**EXTRACTED INFORMATION:**
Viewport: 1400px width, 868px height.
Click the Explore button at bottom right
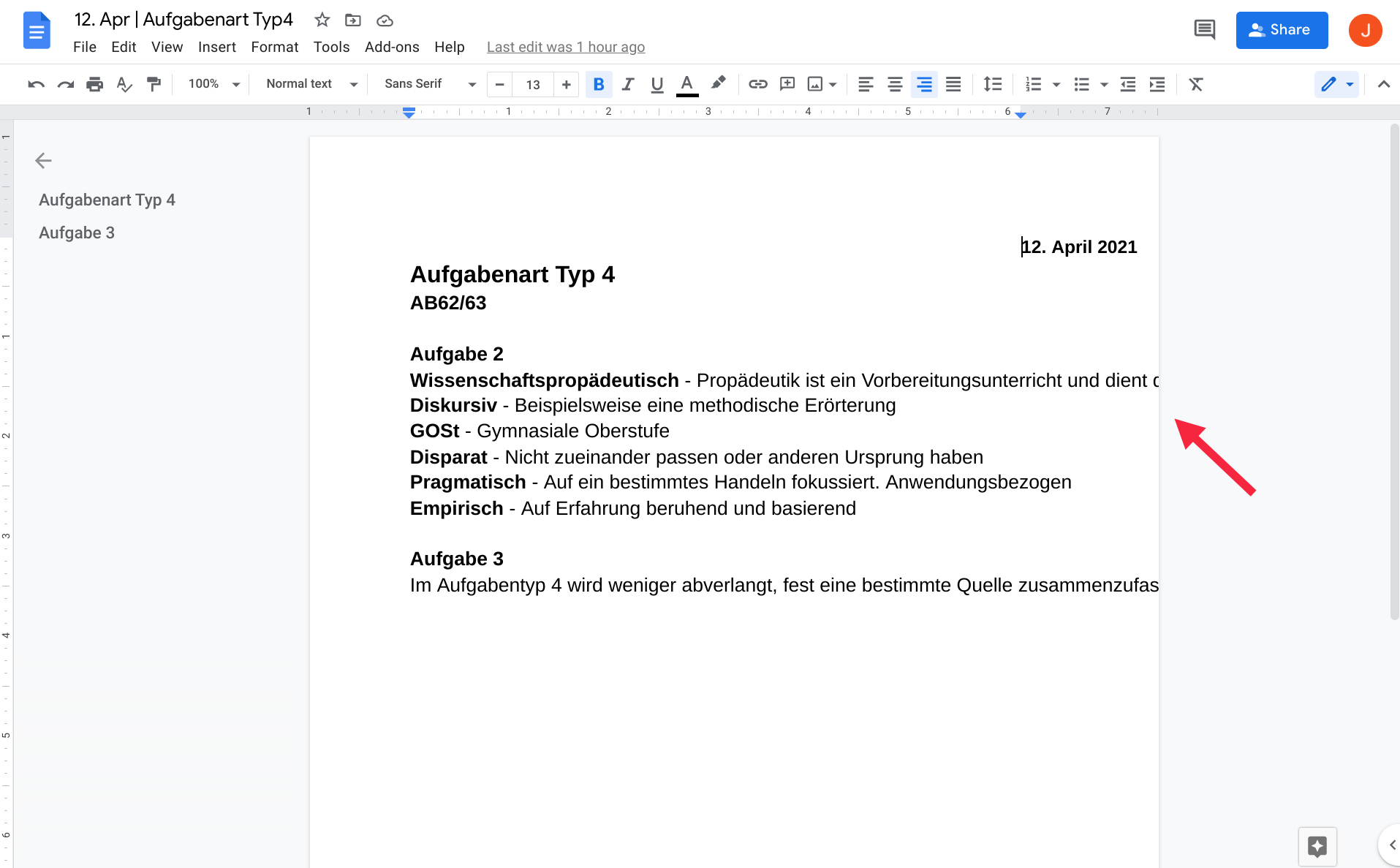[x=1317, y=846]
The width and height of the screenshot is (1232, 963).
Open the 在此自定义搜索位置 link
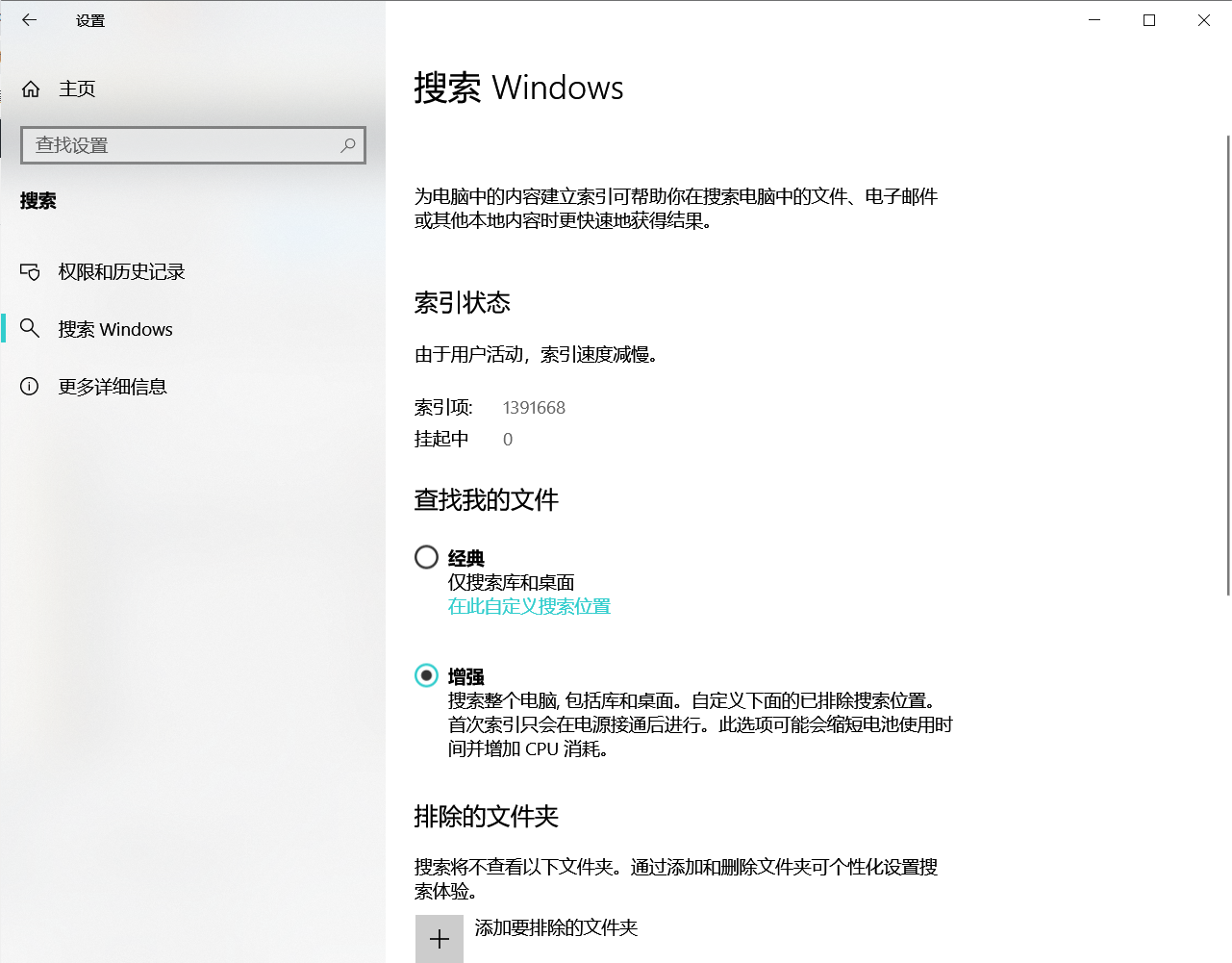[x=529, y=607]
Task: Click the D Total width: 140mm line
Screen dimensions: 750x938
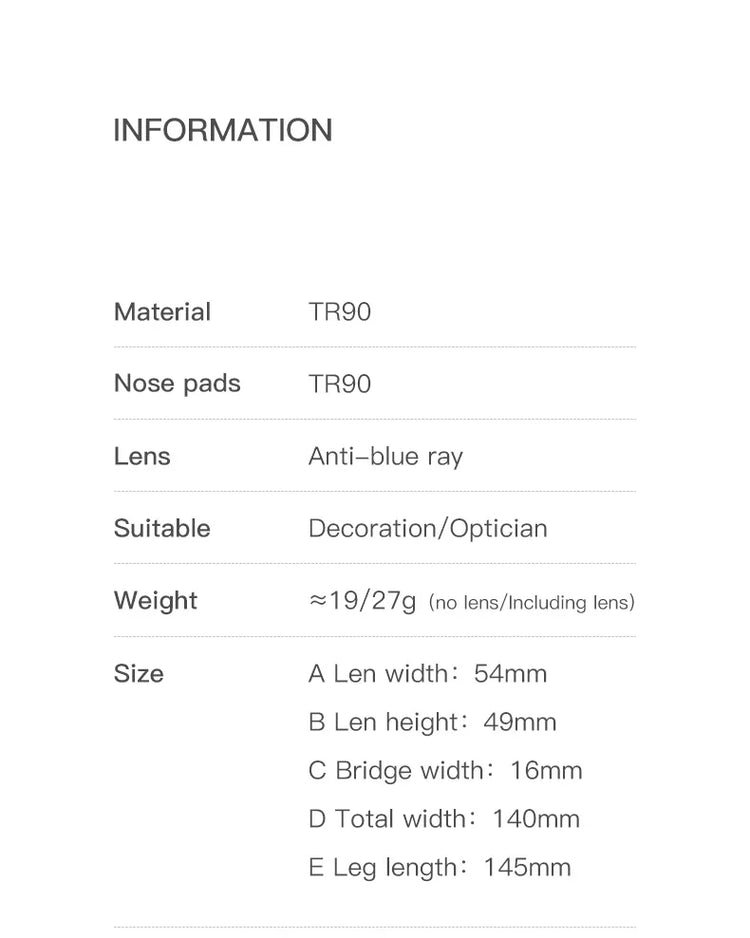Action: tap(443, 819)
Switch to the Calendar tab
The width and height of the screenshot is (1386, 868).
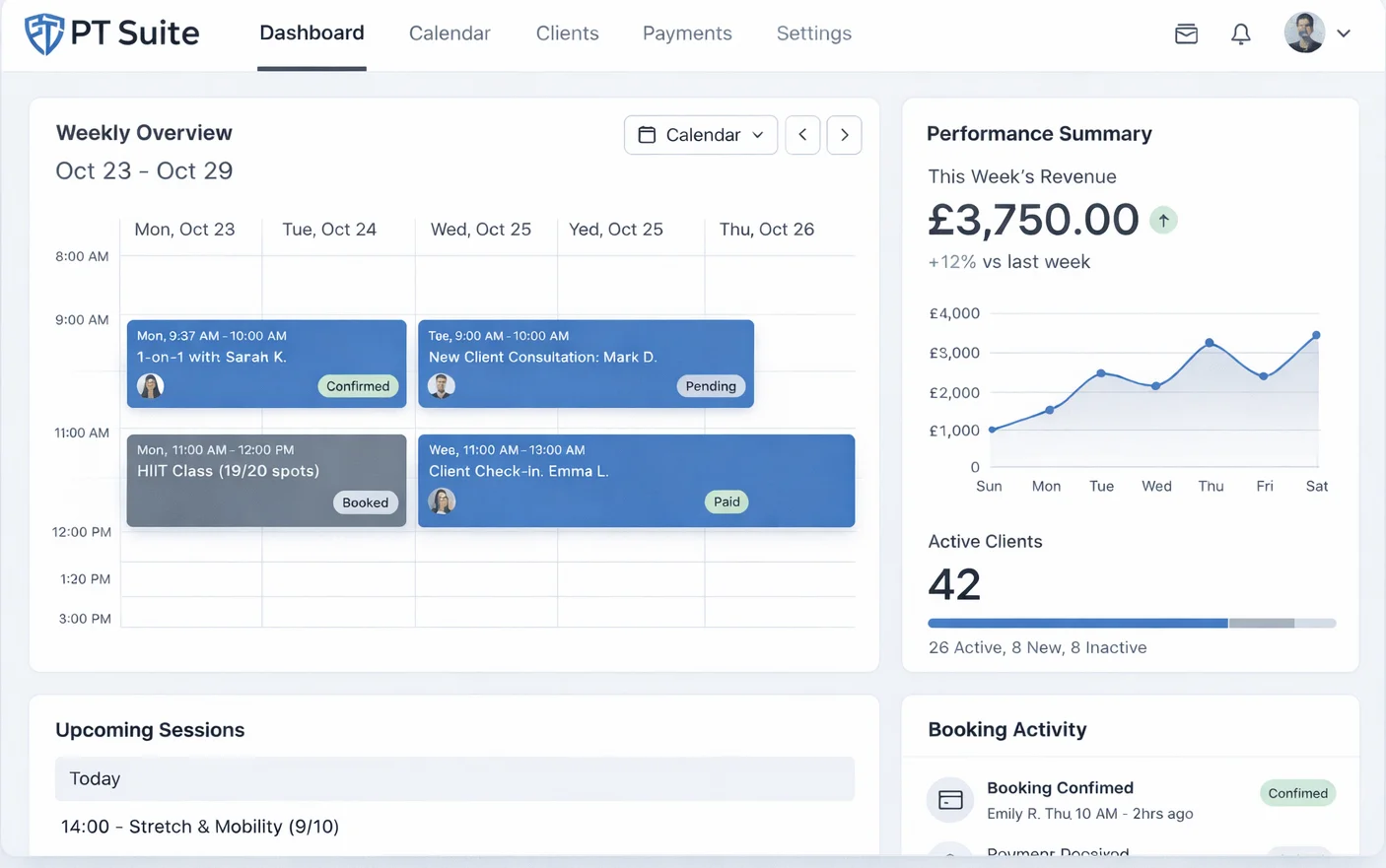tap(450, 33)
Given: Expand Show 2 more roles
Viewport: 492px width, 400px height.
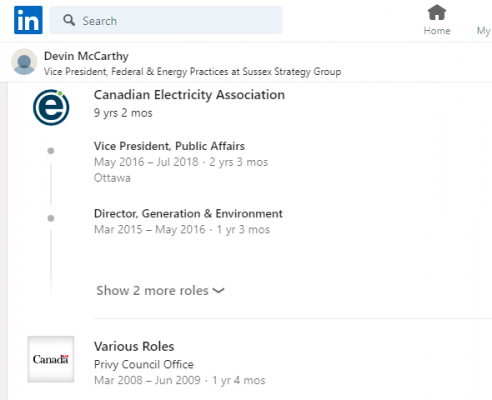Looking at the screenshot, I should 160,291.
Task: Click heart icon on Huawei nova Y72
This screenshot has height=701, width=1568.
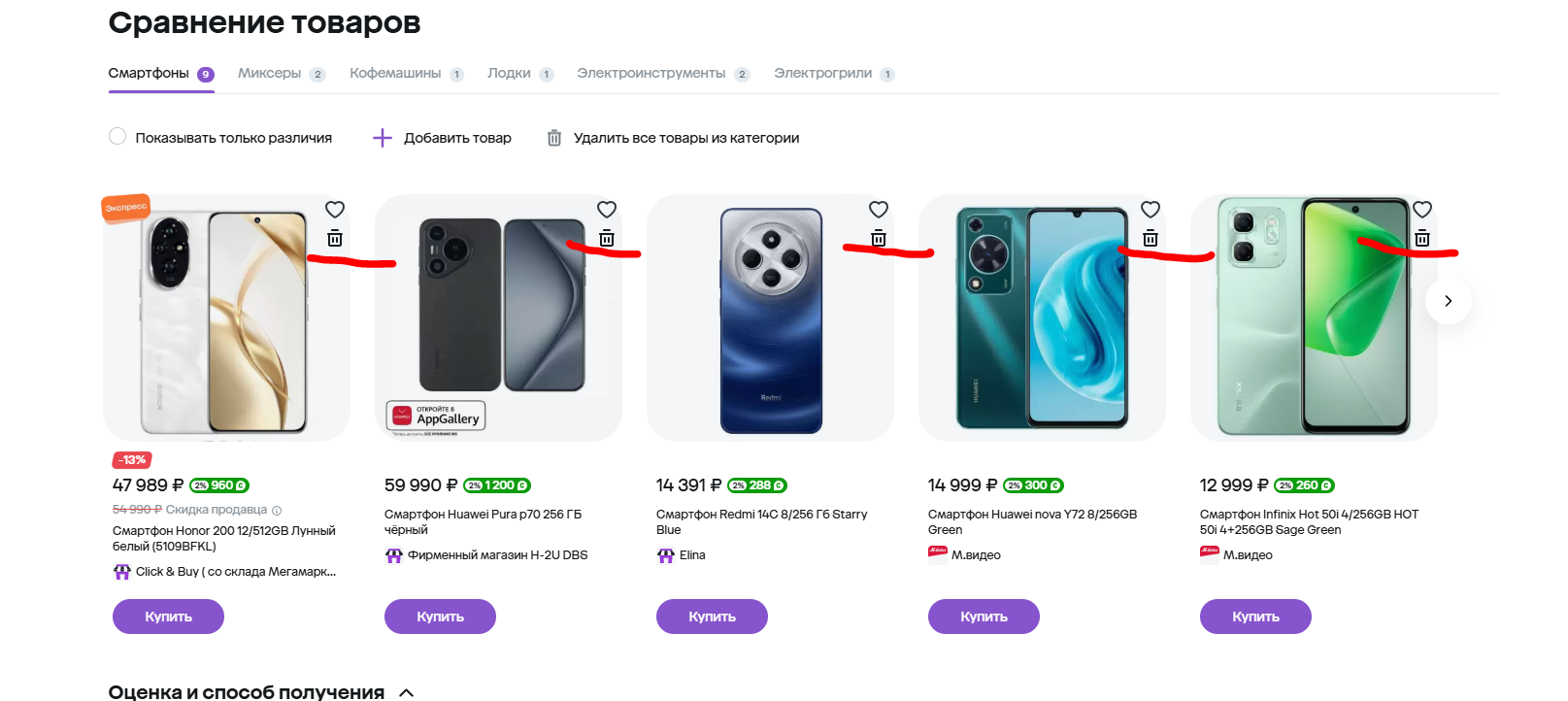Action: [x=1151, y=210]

**PROBLEM STATEMENT:**
Retype the records word for word, beginning at the line that contains "Task: Click heart icon on Huawei nova Y72" and continuing through the end of the records. Omit the pictures from your copy.

**ANSWER TO THE PROBLEM:**
Task: Click heart icon on Huawei nova Y72
This screenshot has height=701, width=1568.
Action: [x=1151, y=210]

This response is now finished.